For the past month, Reddit user Dragon_GameDev2 has been working on a side project imagining a PC Pokémon game, built using Unreal Engine, that you played in first-person.
While your thoughts may now be drifting towards something resembling Pokemon Snap, Dragon_GameDev2 had more violent plans for this game. He instead showed off some videos where players were dropped into a Pokémon-filled landscape, given modern firearms, and set free to hunt (and defend themselves from) as many of the pocket monsters as they liked.
While it was a little jarring seeing someone empty a whole clip into an innocent little Pokémon, complete with blood effects, the basic premise of “Pokemon x FPS” was still exciting enough for people that shortly after Dragon_GameDev2 posted some clips of their project on Reddit and YouTube, they blew up.
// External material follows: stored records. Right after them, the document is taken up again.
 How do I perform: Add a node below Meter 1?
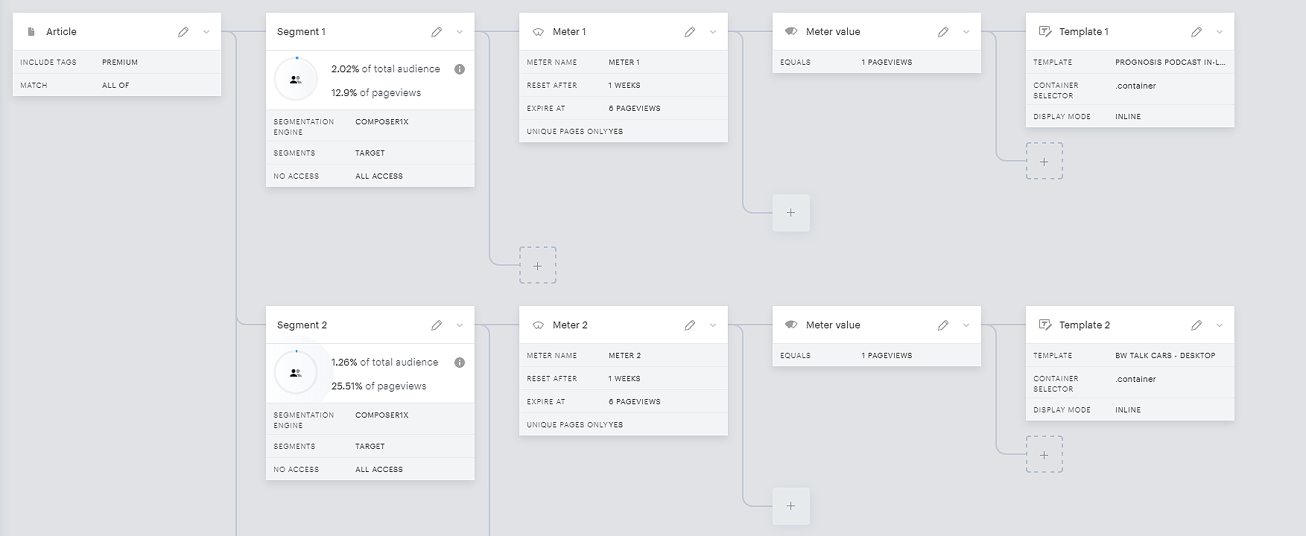(x=538, y=266)

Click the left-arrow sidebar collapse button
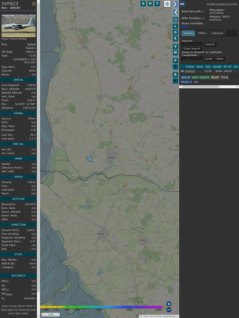175,13
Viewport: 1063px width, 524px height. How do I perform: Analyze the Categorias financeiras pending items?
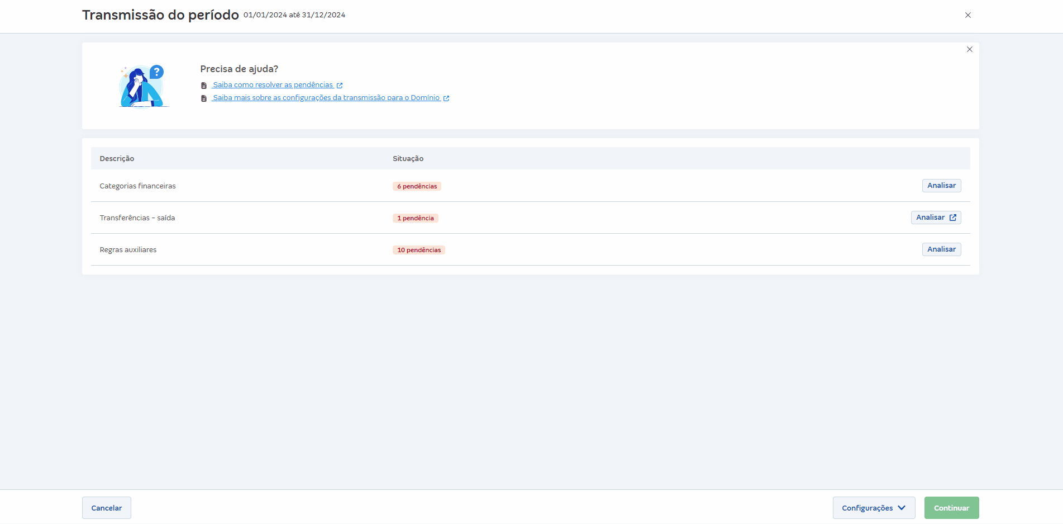click(941, 186)
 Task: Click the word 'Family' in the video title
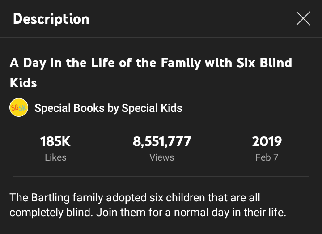177,63
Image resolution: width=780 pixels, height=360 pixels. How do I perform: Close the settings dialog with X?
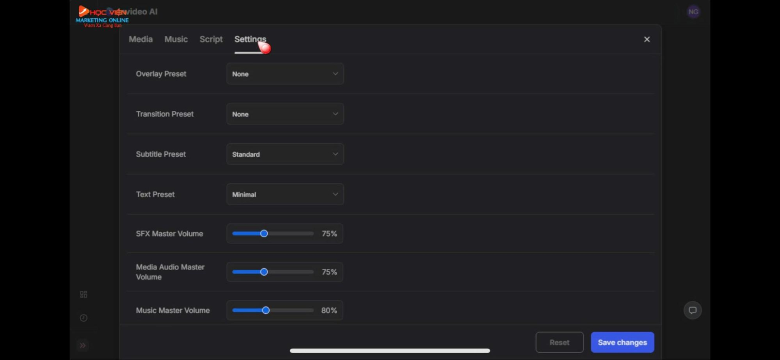pos(647,39)
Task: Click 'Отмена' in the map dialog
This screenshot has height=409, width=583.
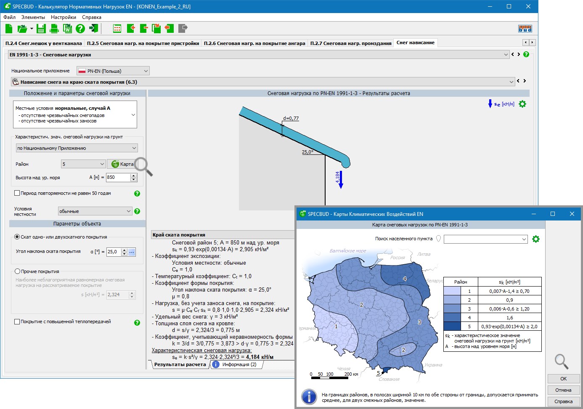Action: coord(563,390)
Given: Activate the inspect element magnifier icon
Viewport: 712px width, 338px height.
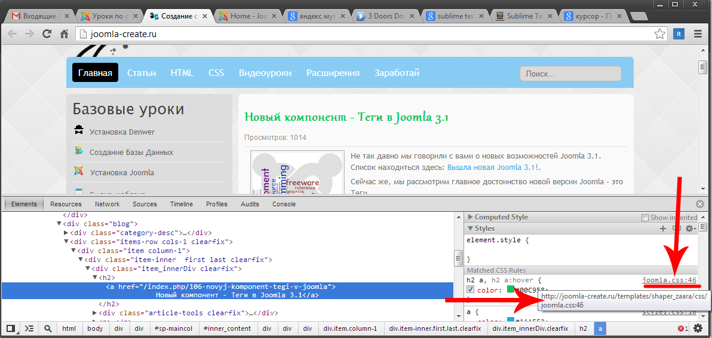Looking at the screenshot, I should [48, 328].
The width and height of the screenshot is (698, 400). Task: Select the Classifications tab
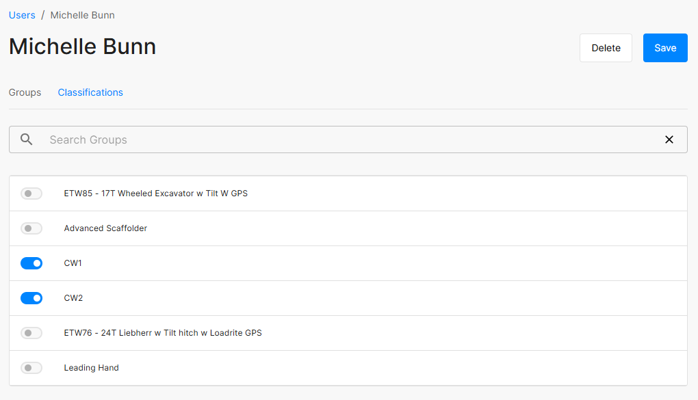[x=90, y=92]
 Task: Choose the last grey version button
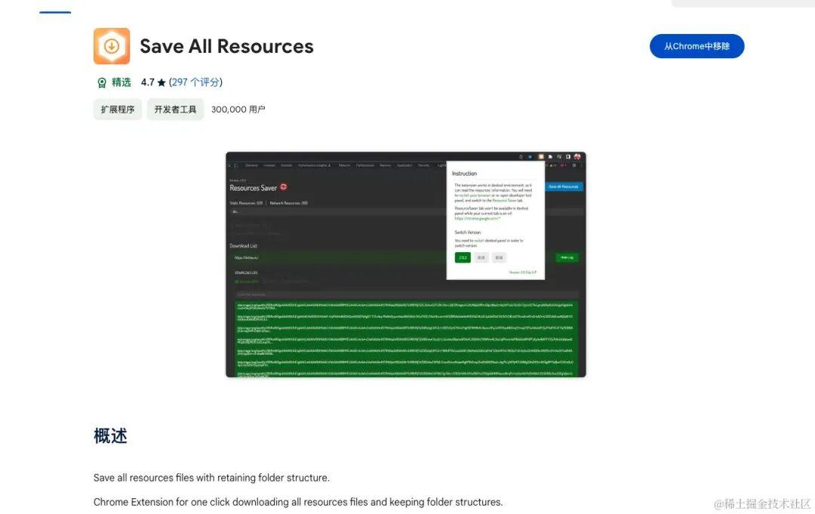(x=499, y=257)
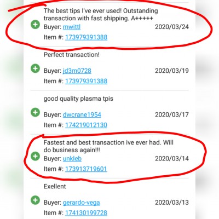219x219 pixels.
Task: Open buyer profile mwittl
Action: (72, 27)
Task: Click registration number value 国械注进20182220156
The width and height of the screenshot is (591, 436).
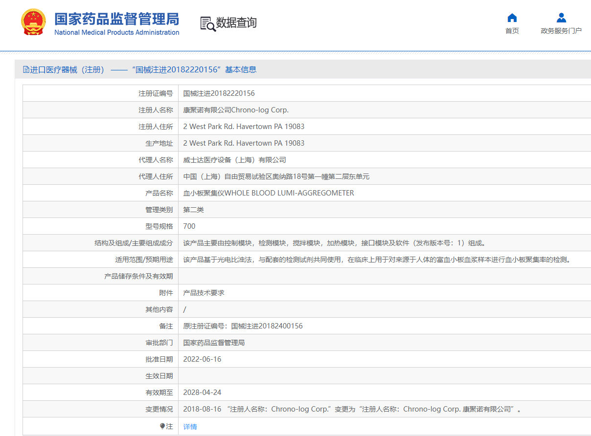Action: (x=219, y=93)
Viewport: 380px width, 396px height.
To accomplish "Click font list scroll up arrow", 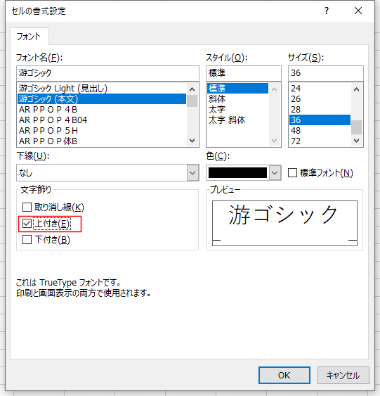I will tap(192, 89).
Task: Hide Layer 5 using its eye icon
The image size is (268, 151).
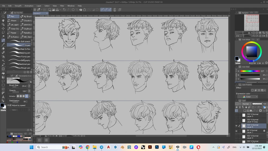Action: point(236,126)
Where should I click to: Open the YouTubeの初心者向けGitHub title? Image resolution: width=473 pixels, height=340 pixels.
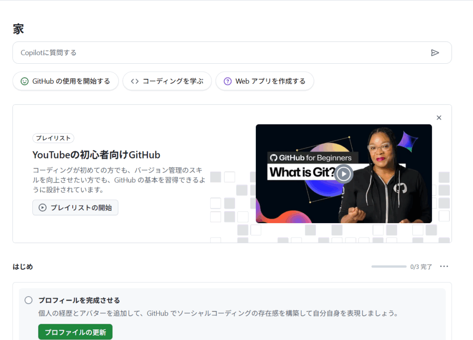96,154
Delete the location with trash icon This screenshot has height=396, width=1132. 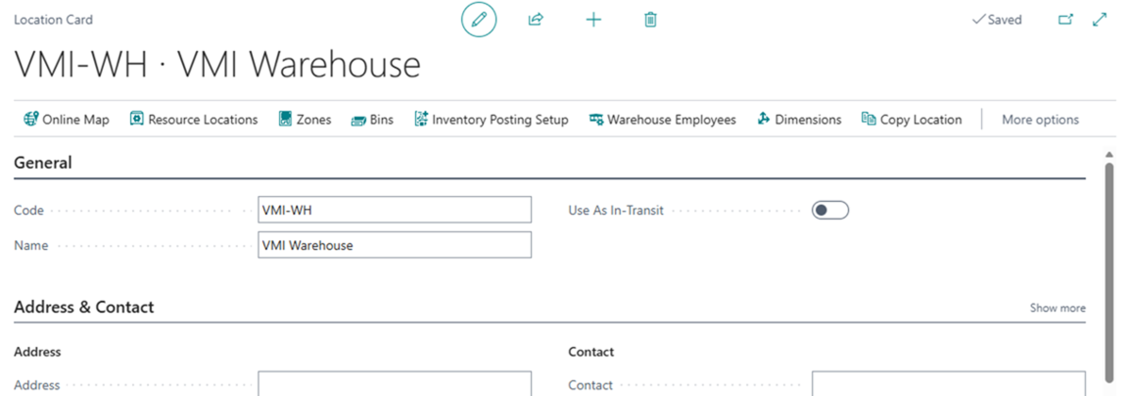(x=650, y=20)
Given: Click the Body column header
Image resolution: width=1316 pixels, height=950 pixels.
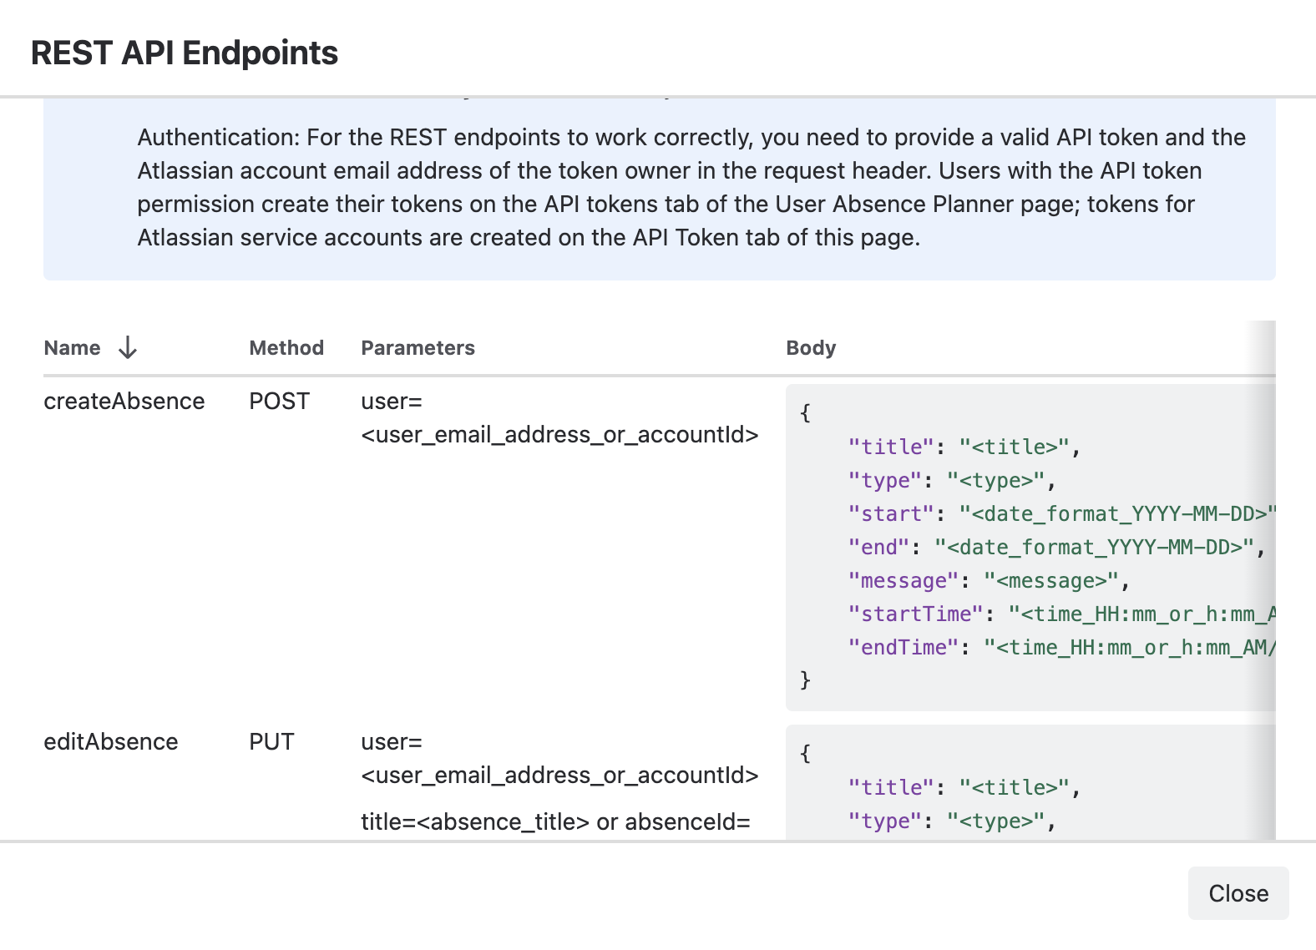Looking at the screenshot, I should point(811,348).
And as we all know, when something a Nintendo fan does blows up, Nintendo loves to respond with thanks, admiration and respect. Just kidding, they got most of his videos taken down. Even tweets highlighting the clips have had the footage removed. One of the only places you can still see the game in action—at least where Dragon_GameDev2 themselves uploaded it—is on Reddit:
This sucks, just like it always does, because unlike many other major international companies, Nintendo seems utterly unwilling—or even unable—to differentiate between commercial projects that infringe on their copyrights and fan-made playthings that are free and made for fun. This, for example, was just the first in a year-long series Dragon_GameDev2 hopes to complete, where they make a new game every month.
And just so we can get this on the record, in case you never realised that legal teams work harder than just checking Kotaku once a week, we did not post about this project, nor did we even mention it in passing, and yet Nintendo’s lawyers found it all the same. The point isn’t that people need to keep things like this a secret, the point is that Nintendo needs to chill!
Nintendo’s Lawyers Need To Chill
It’s almost a meme at this point, so predictable and tragic has the process become. The world finds out about a cool fan game someone (or a team) has made, the world gets ready to enjoy it, Nintendo’s lawyers step in, they get it taken down, and we don’t end up getting to enjoy it after all.